Ralph Maynard Smith was a British artist and architect. Born in Cape Town, South Africa in 1904, Maynard Smith spent much of his childhood travelling between South Africa and his parents’ native land of England. In 1920 Maynard Smith relocated to London, where he studied at the Architectural Association in London until the year 1925. During this time Maynard Smith began to explore much of the Scottish islands Mull and Iona on foot, spending six weeks traversing the wild landscape which proved a great Romantic inspiration for his work as an artist and a writer. Such was his enjoyment of painting and drawing, in the mid-1920s Maynard Smith began to attend evening classes at the Heatherly School of Fine Art upon completing his studies at the Architectural Association. He continued to pursue a career as an architect, and in 1927 Maynard Smith was elected Associate of the Royal Institute of British Architects.

 

Whilst experiencing success in his professional career as an architect, the artistic output of Maynard Smith also flourished.
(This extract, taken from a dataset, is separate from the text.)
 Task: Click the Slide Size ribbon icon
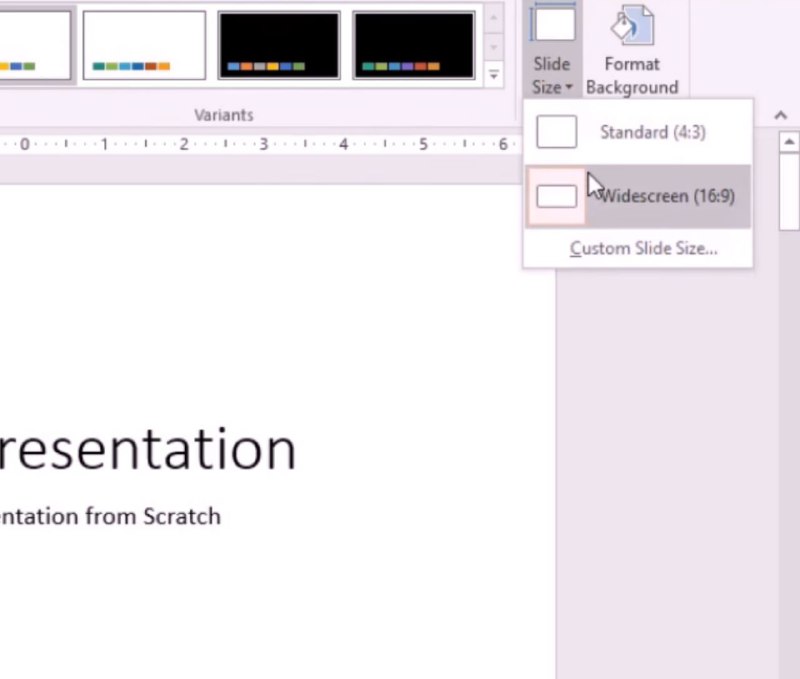pos(553,24)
In the early 1930s the artist began to move away from his previous focus on Romantic landscapes in order to develop a more Surrealist mode of representing the landscape of Britain. During the Second World War, the artist aided both the Civil Defence and Home Guard by dedicating time to completing architectural projects for hospitals and other wartime buildings. Perhaps in response to the War, Maynard Smith’s painted works exhibited a much darker mood in the 1940s. His artistic maturity, marked by an accomplished technique of presenting Surrealist landscapes, came in the mid-1940s. He continued to excel as an architect throughout this time, and completed commissions to design and build the Hatfield Technical College (now the University of Hertfordshire), the Bank of England Printing Works and the Shell Centre, London in the 1950s to early 1960s. Maynard Smith died in 1964. His work remains in the collections of the University of Hertfordshire and the Fitzwilliam Museum.